Copy verbatim the block of lines in the entries below whose first line contains "Instruction: Collapse the" and whose last line contains "Click the mouse". Leave out all other lines.

• **Collected data entries**

-*-*-

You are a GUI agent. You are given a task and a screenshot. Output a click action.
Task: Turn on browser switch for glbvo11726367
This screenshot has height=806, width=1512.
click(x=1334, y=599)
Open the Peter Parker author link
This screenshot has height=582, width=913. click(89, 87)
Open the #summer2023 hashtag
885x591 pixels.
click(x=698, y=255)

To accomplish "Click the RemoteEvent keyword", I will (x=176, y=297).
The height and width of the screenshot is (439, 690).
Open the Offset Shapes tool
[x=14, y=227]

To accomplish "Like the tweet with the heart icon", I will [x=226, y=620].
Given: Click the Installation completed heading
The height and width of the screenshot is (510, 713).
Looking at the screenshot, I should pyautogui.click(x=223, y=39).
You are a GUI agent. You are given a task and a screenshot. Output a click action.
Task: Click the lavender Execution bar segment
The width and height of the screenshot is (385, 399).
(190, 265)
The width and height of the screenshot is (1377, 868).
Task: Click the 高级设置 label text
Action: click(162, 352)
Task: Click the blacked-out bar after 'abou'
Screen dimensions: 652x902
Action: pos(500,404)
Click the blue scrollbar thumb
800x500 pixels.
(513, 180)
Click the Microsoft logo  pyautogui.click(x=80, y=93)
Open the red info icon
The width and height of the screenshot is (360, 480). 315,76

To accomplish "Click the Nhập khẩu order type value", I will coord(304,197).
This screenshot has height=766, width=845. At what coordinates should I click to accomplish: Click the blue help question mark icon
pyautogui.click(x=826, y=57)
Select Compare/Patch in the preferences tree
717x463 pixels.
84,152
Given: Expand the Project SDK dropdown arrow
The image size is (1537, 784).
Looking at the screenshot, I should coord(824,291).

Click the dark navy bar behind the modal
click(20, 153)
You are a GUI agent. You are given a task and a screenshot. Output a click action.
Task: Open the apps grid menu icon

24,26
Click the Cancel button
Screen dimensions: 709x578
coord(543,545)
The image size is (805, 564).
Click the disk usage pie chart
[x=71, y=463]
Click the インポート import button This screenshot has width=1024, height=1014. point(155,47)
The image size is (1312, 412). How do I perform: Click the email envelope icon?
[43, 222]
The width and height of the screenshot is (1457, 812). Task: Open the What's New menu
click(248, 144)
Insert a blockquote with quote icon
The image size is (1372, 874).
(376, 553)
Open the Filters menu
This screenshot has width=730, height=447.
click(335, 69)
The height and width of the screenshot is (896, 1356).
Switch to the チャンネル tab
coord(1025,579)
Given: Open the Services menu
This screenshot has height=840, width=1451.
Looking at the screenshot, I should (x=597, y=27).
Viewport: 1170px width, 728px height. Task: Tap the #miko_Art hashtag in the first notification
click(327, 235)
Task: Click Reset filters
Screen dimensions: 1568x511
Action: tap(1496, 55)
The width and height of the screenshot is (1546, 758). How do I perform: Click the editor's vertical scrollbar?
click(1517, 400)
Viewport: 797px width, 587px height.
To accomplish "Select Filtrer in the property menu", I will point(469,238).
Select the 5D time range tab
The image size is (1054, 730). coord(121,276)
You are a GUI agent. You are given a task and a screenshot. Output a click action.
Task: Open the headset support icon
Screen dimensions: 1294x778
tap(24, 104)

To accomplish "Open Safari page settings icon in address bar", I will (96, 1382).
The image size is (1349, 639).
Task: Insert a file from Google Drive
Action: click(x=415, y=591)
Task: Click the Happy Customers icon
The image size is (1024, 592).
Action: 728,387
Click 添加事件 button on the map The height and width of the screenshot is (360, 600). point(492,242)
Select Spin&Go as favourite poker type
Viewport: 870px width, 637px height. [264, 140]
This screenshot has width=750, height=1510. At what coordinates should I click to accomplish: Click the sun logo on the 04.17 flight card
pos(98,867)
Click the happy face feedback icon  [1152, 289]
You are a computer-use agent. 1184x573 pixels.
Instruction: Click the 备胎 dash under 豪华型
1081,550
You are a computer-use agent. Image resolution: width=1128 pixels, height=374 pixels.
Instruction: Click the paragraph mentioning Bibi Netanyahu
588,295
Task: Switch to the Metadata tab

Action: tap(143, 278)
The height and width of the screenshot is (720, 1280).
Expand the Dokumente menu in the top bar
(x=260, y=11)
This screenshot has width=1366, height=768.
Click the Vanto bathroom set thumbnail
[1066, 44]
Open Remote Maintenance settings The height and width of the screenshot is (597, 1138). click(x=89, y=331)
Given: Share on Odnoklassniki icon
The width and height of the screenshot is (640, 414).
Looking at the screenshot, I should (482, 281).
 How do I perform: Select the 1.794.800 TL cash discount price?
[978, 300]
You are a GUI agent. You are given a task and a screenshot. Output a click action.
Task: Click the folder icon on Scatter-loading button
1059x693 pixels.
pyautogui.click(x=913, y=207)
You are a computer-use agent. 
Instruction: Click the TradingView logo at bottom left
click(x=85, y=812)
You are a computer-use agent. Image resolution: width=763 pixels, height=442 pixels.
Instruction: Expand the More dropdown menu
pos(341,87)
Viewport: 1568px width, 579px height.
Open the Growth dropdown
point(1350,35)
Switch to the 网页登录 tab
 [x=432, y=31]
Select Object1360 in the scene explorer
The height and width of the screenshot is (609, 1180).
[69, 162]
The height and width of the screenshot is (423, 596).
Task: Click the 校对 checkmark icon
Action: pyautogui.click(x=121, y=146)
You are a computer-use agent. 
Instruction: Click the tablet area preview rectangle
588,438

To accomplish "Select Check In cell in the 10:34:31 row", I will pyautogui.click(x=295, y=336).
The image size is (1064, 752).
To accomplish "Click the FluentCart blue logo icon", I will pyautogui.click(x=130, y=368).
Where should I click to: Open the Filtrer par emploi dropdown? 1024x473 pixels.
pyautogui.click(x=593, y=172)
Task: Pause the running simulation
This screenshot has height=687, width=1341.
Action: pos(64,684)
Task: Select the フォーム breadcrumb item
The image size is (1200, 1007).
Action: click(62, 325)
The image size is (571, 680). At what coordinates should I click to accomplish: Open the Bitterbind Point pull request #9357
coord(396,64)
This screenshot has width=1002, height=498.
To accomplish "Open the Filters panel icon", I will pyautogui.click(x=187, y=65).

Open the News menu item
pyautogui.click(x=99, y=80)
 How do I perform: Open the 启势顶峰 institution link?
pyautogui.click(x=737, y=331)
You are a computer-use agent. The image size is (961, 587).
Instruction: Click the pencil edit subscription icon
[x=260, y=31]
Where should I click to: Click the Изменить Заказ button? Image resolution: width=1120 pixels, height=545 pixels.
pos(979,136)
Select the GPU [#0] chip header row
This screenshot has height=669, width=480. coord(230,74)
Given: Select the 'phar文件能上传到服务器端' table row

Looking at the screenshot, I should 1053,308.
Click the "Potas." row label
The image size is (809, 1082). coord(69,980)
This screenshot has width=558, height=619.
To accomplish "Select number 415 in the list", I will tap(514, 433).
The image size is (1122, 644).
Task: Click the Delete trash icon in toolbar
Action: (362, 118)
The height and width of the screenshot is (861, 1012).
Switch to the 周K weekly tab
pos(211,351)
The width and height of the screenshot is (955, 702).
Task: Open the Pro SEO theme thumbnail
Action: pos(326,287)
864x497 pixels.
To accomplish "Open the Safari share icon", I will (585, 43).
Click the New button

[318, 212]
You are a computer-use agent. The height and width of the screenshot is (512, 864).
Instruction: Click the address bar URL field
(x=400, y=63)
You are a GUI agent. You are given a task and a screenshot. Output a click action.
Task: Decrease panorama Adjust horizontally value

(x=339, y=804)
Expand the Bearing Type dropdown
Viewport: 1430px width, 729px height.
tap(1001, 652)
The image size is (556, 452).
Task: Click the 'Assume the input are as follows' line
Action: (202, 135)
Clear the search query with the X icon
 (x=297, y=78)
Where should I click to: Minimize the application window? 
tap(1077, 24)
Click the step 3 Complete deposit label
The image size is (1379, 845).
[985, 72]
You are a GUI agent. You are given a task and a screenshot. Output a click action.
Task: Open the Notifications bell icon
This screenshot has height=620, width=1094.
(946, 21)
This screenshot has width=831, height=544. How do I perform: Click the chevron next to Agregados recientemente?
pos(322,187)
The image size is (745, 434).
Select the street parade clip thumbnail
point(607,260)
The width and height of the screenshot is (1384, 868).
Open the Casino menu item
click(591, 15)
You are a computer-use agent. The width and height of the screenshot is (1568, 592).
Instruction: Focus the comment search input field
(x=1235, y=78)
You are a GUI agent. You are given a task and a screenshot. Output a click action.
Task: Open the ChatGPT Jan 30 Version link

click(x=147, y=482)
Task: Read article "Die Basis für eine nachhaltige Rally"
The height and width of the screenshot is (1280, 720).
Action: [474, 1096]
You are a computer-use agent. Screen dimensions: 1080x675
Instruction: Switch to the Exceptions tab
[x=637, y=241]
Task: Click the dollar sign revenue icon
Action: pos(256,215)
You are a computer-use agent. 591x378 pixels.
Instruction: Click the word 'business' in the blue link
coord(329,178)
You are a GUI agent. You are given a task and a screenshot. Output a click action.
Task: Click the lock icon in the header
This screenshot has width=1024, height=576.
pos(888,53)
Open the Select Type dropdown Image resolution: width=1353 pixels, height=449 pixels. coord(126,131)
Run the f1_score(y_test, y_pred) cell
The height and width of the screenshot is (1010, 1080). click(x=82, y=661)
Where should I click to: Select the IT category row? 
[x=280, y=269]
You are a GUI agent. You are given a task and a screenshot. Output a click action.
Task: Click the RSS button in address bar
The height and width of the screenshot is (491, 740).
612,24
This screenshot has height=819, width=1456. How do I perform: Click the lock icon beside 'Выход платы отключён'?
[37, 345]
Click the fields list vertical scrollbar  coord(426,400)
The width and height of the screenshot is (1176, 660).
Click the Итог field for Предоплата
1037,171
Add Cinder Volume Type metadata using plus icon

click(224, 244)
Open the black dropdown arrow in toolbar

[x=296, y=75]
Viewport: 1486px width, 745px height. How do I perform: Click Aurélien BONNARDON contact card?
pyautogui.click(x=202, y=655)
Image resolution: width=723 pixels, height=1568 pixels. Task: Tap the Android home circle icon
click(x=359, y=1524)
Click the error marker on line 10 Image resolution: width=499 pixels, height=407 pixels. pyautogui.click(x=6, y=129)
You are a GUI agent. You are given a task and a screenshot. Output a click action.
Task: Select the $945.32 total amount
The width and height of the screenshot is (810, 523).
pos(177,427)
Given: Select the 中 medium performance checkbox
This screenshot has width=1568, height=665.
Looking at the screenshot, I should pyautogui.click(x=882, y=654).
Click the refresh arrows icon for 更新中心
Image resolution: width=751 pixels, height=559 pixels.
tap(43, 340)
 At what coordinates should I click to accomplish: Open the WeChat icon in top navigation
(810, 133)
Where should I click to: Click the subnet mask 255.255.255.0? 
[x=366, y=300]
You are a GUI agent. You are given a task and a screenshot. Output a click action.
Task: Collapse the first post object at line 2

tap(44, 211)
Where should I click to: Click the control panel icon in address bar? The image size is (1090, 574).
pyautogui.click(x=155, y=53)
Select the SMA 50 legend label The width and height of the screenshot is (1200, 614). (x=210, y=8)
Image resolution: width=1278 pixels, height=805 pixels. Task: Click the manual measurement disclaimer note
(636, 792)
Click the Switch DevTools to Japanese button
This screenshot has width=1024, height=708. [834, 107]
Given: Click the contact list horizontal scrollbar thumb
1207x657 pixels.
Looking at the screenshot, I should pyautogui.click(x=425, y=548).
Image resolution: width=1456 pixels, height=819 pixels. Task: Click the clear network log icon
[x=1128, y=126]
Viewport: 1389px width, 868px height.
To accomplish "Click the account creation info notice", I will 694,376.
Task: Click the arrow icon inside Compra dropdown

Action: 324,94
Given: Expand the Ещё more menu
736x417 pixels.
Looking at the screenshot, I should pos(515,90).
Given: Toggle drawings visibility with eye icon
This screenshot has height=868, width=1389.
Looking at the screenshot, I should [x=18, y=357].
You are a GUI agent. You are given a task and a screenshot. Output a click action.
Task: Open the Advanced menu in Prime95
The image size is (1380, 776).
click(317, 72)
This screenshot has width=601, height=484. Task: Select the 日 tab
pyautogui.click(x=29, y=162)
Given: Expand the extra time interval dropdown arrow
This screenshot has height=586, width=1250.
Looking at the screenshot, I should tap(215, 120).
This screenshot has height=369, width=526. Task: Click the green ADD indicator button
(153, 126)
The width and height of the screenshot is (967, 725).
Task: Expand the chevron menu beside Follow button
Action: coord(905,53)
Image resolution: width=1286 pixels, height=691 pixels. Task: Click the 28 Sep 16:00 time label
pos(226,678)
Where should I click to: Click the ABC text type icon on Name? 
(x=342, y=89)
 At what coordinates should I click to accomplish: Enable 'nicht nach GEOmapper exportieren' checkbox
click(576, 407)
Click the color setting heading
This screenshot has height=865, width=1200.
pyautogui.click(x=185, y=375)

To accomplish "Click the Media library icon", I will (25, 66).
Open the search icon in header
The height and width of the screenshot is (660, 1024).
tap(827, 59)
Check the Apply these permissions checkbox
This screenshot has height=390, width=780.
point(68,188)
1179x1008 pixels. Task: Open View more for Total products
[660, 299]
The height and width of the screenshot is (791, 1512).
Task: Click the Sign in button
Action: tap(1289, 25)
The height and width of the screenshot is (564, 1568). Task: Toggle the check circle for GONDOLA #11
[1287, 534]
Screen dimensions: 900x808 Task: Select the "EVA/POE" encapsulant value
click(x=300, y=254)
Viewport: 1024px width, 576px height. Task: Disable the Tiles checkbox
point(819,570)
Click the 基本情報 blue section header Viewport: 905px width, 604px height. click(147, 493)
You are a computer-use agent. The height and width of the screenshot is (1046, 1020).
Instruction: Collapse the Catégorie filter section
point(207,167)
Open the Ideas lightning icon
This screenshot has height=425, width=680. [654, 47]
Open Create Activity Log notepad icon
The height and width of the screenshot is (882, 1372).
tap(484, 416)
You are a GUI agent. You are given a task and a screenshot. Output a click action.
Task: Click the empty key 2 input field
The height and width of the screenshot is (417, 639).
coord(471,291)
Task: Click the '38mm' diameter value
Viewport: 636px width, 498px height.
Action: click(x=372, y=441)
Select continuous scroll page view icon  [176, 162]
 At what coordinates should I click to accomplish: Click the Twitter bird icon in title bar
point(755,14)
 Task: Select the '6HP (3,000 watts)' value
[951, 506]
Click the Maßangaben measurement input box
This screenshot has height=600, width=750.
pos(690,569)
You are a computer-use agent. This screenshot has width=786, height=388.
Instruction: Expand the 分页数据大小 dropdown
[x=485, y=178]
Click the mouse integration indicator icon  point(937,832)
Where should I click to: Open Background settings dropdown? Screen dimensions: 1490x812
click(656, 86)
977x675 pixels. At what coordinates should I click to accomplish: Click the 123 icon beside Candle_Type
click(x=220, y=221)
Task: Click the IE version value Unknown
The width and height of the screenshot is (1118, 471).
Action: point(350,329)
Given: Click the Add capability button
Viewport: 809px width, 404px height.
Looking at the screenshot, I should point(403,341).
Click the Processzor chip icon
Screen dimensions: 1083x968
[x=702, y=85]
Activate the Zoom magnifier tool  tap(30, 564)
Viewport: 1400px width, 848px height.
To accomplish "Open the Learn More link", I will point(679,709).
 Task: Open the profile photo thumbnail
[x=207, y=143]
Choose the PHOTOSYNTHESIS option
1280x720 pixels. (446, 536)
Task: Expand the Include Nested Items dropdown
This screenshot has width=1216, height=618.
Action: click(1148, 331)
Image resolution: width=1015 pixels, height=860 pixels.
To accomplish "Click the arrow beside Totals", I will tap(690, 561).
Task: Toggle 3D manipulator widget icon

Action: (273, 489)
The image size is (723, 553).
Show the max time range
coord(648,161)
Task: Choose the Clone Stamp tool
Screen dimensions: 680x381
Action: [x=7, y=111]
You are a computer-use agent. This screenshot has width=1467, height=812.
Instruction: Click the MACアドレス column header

-*-*-

• **ANSWER FOR THE TASK**
Instruction: Collapse the Catégorie filter section
point(207,167)
Open the Ideas lightning icon
This screenshot has height=425, width=680. [654, 47]
Open Create Activity Log notepad icon
The height and width of the screenshot is (882, 1372).
tap(484, 416)
You are a GUI agent. You are given a task and a screenshot. Output a click action.
Task: Click the empty key 2 input field
The height and width of the screenshot is (417, 639).
coord(471,291)
Task: Click the '38mm' diameter value
Viewport: 636px width, 498px height.
Action: click(x=372, y=441)
Select continuous scroll page view icon  [176, 162]
 At what coordinates should I click to accomplish: Click the Twitter bird icon in title bar
point(755,14)
 Task: Select the '6HP (3,000 watts)' value
[951, 506]
Click the Maßangaben measurement input box
This screenshot has height=600, width=750.
pos(690,569)
You are a computer-use agent. This screenshot has width=786, height=388.
Instruction: Expand the 分页数据大小 dropdown
[x=485, y=178]
Click the mouse integration indicator icon  point(937,832)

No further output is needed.